I rubbed at my own elbow in sympathy.

  “Get off me,” younger me growled, and I shivered at the raw rage in her eyes.

  I knew what she would do a second before she did it. I rolled my tongue around the inside of my mouth, remembering the feel of his flesh upon it as I’d bitten down hard enough to break skin.

  Ewan tossed his head back and groaned, the sound a mix of both pain and erotic pleasure. His hand curved to cup the back of her head gently, tenderly, even as his voice trembled with barely checked fury.

  “Damn ye, lassie. I did not wish to do this yet.”

  I shoved a fist to my breast, feeling the rapid beating of my heart beneath it, breathless with anticipation as my mind flooded with a surge of memories that had been lost to me for so very long.

  This was it.

  The very moment that’d defined my life.

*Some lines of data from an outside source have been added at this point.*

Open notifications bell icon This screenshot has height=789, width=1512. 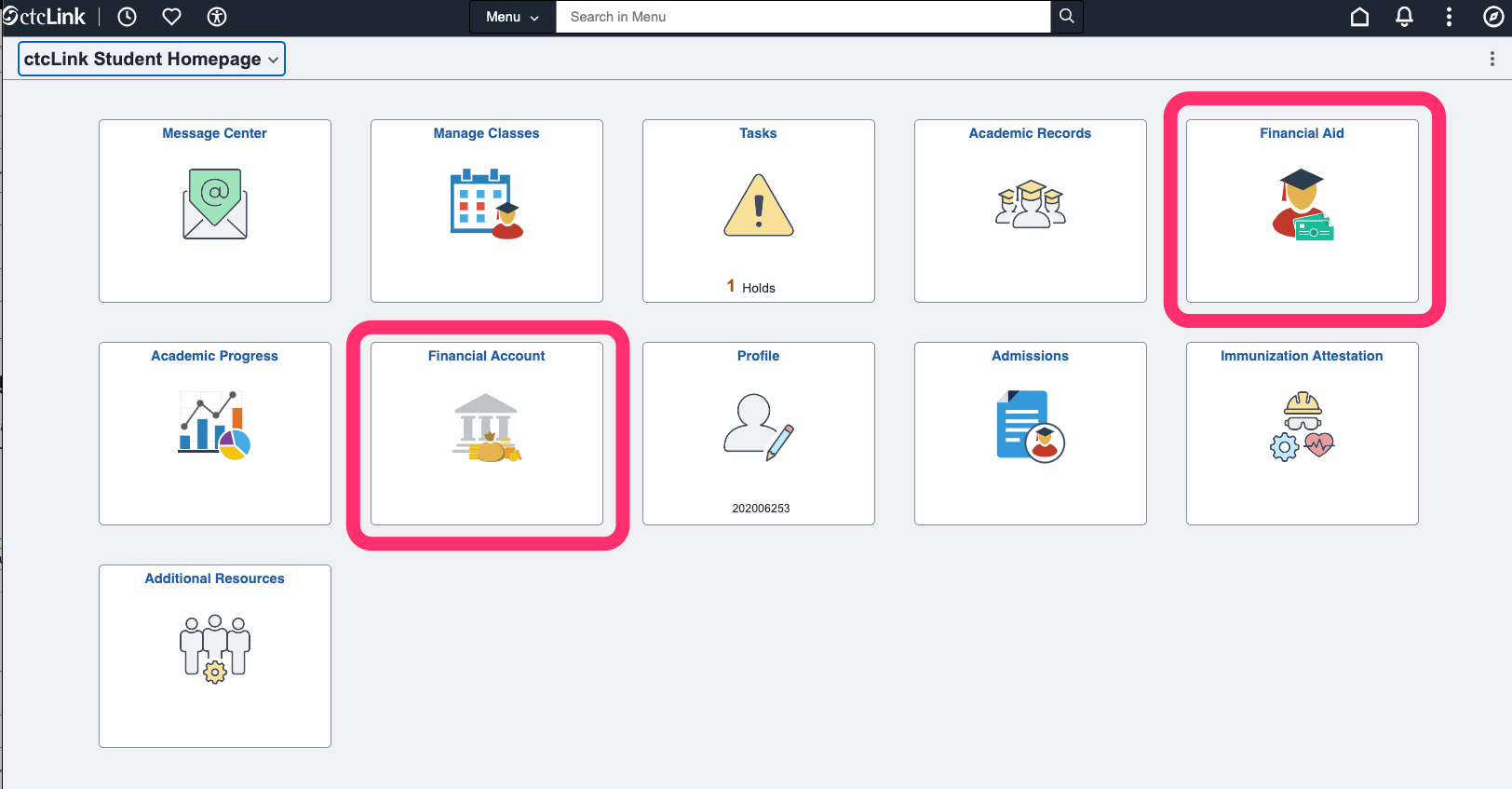1404,17
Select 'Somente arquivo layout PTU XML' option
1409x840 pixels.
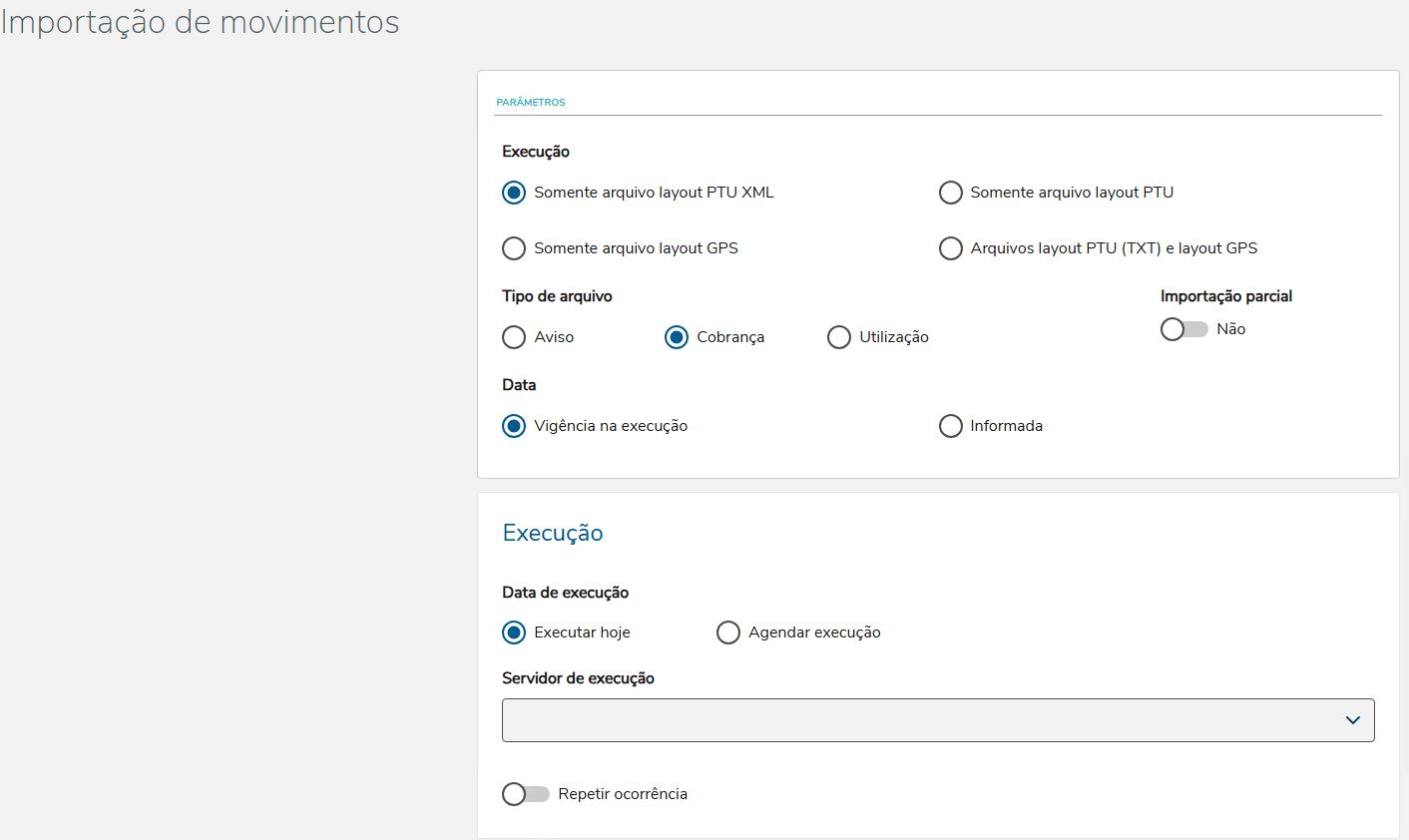click(x=514, y=193)
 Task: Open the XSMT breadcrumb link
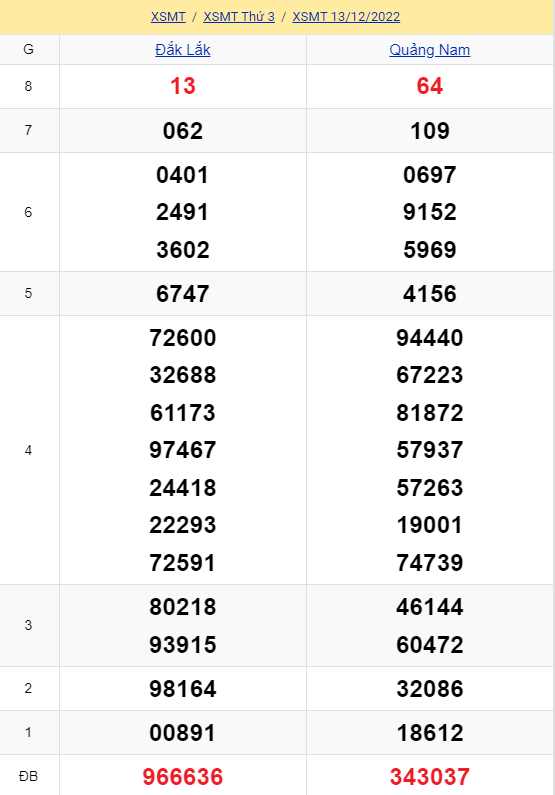pyautogui.click(x=168, y=17)
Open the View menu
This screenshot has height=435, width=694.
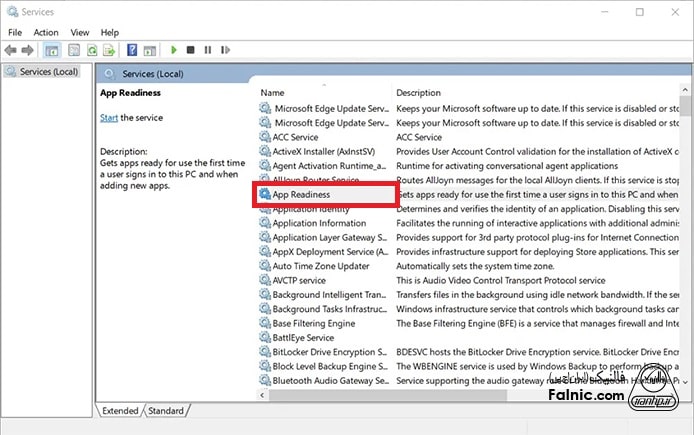(80, 32)
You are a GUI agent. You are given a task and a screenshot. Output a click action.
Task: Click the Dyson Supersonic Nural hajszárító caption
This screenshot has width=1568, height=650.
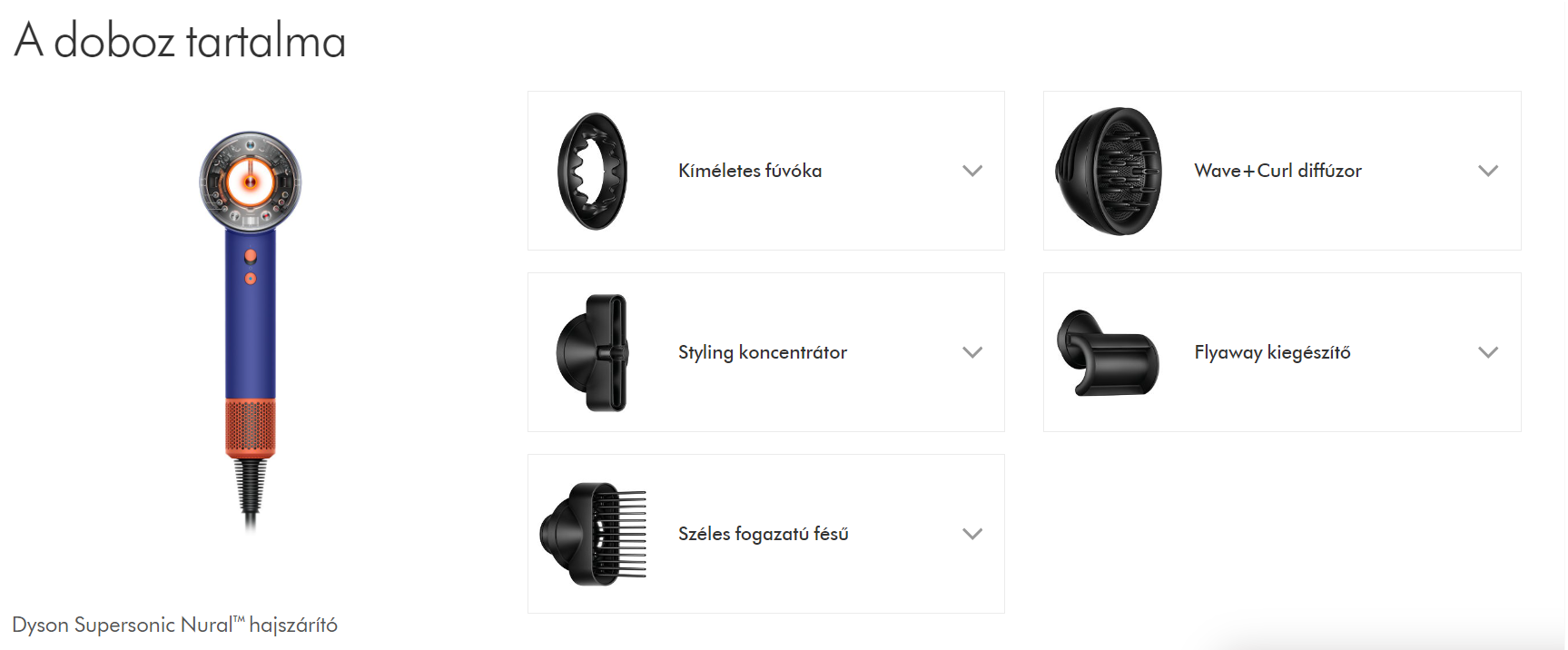pos(174,625)
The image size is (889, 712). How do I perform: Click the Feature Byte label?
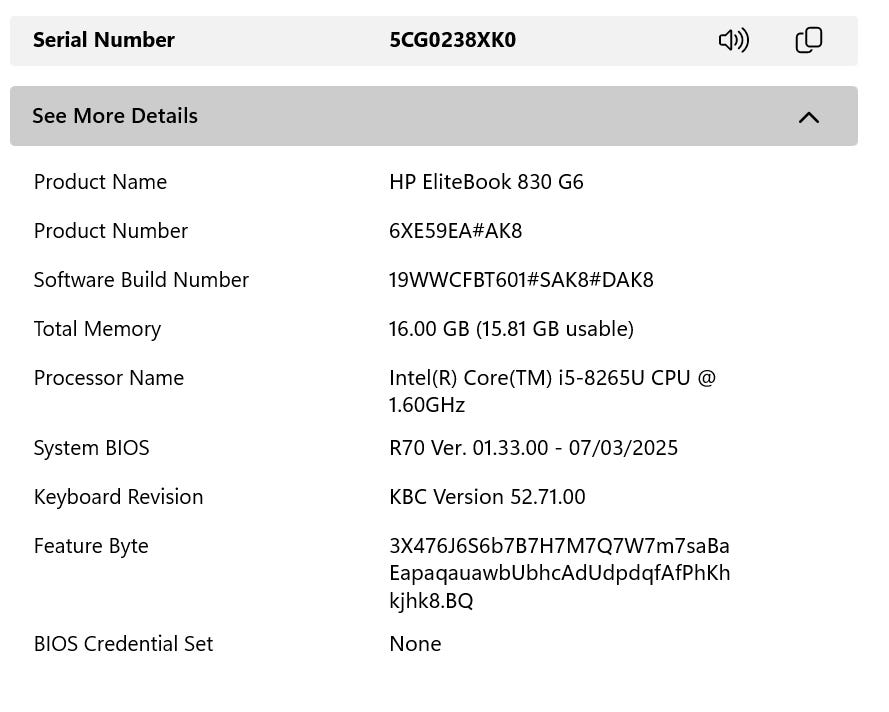click(91, 546)
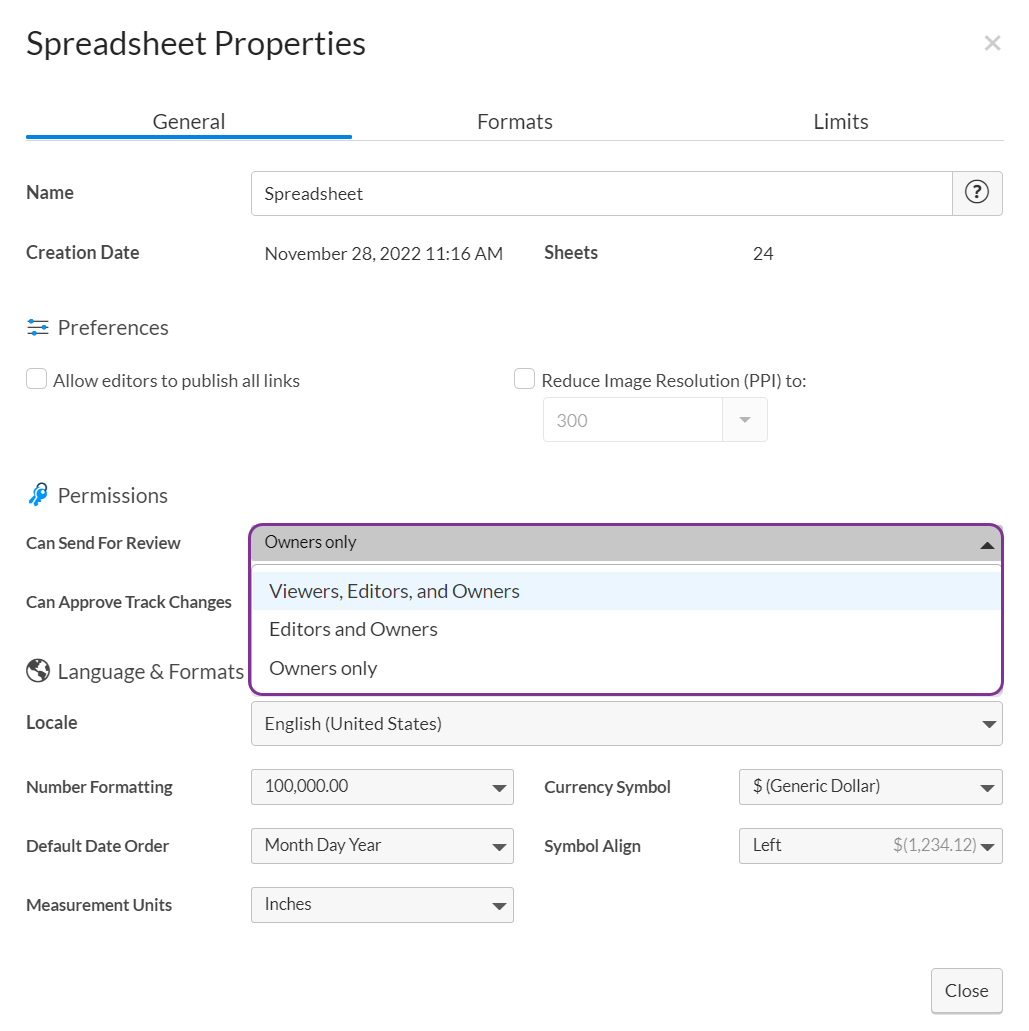
Task: Choose Editors and Owners permission
Action: click(x=352, y=629)
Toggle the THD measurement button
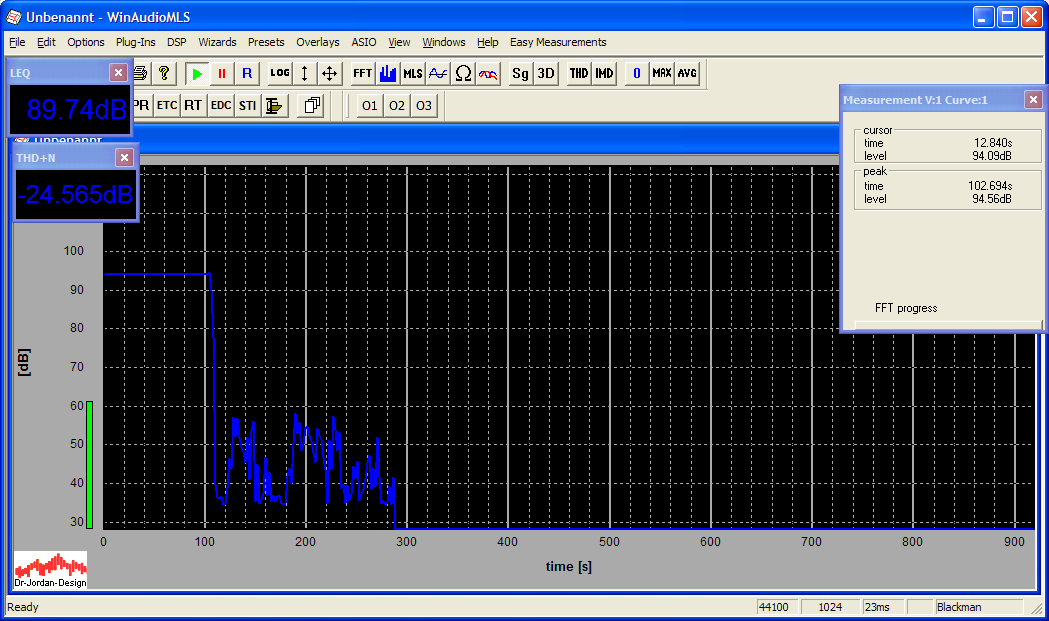This screenshot has width=1049, height=621. [579, 73]
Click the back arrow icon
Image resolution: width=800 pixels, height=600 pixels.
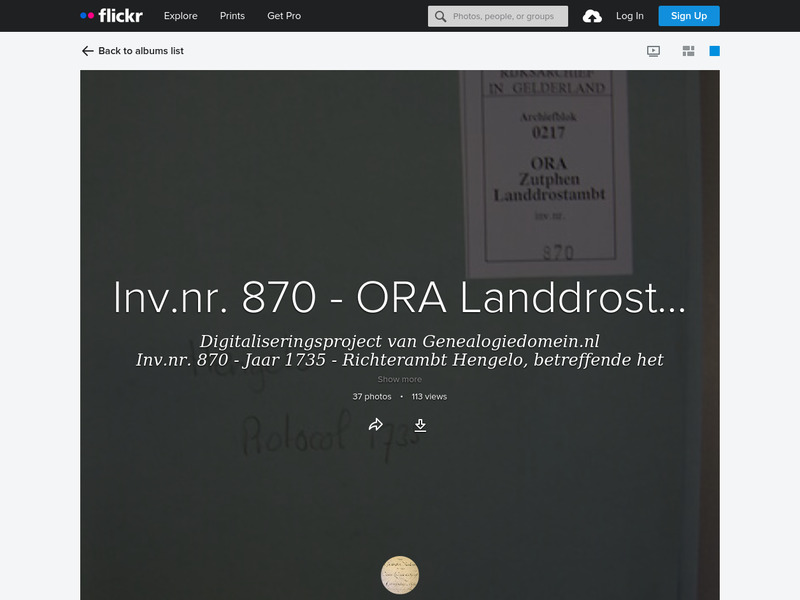pyautogui.click(x=86, y=49)
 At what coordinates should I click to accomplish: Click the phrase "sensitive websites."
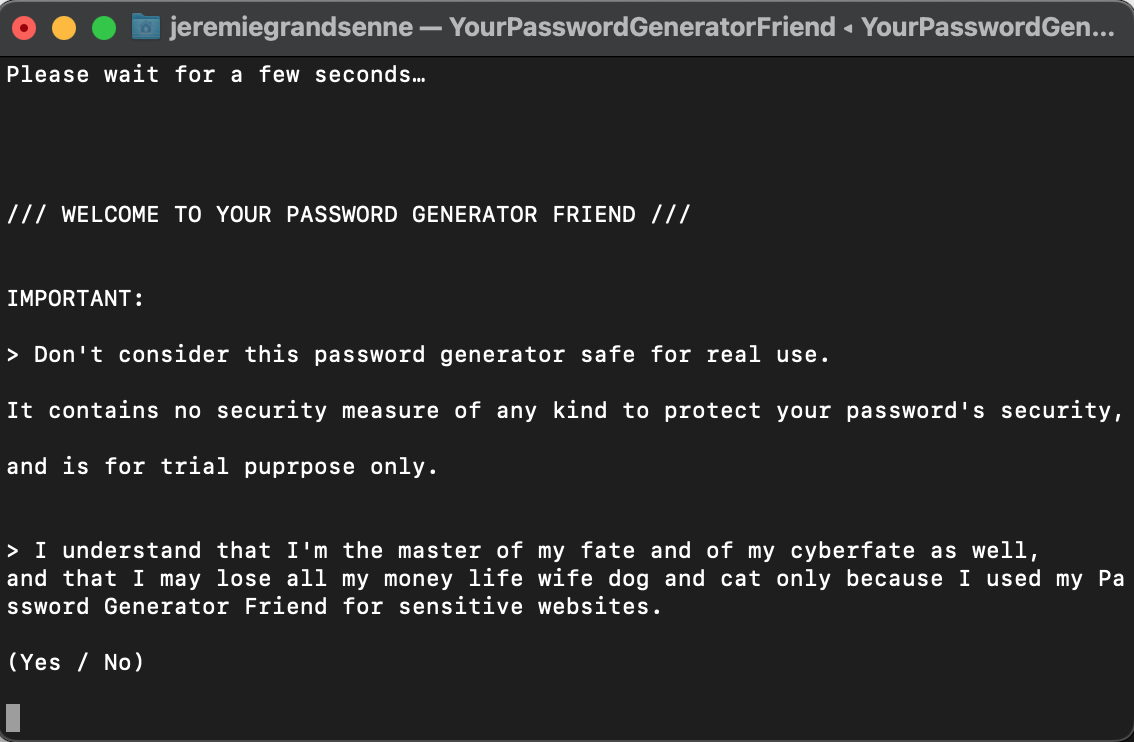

  The wolf, my wolf, padded silently toward me. I looked at him, wondering if he remembered this as vividly as I did. But there was darkness in his gaze, a darkness that’d not been there the day before.

  When I thought it, I knew it was true. He and I had traveled time before. Together. I reached out for him. He’d rejected me before. I hoped he would not reject me again.

  He seemed unsure. But I did not see the burning flame of rage in his dark eyes this time.

  He took a step toward me. And then I heard the moan.

  At the sound, my own moan escaped me. I tipped my head back, closing my eyes, not needing to see the moment to remember it in exacting detail.

  Ewan’s eyes had glowed, and his mouth had pulled back like a dog’s muzzle. His fangs had dropped, and my heart had raced out of control in my chest—but not with fear.

  Dark desire had gripped me then. I’d wanted his bite. I’d wanted it so badly I thought I might die without it. But I’d been too proud to ask for it, instead doing all in my power to make him believe I did not want him.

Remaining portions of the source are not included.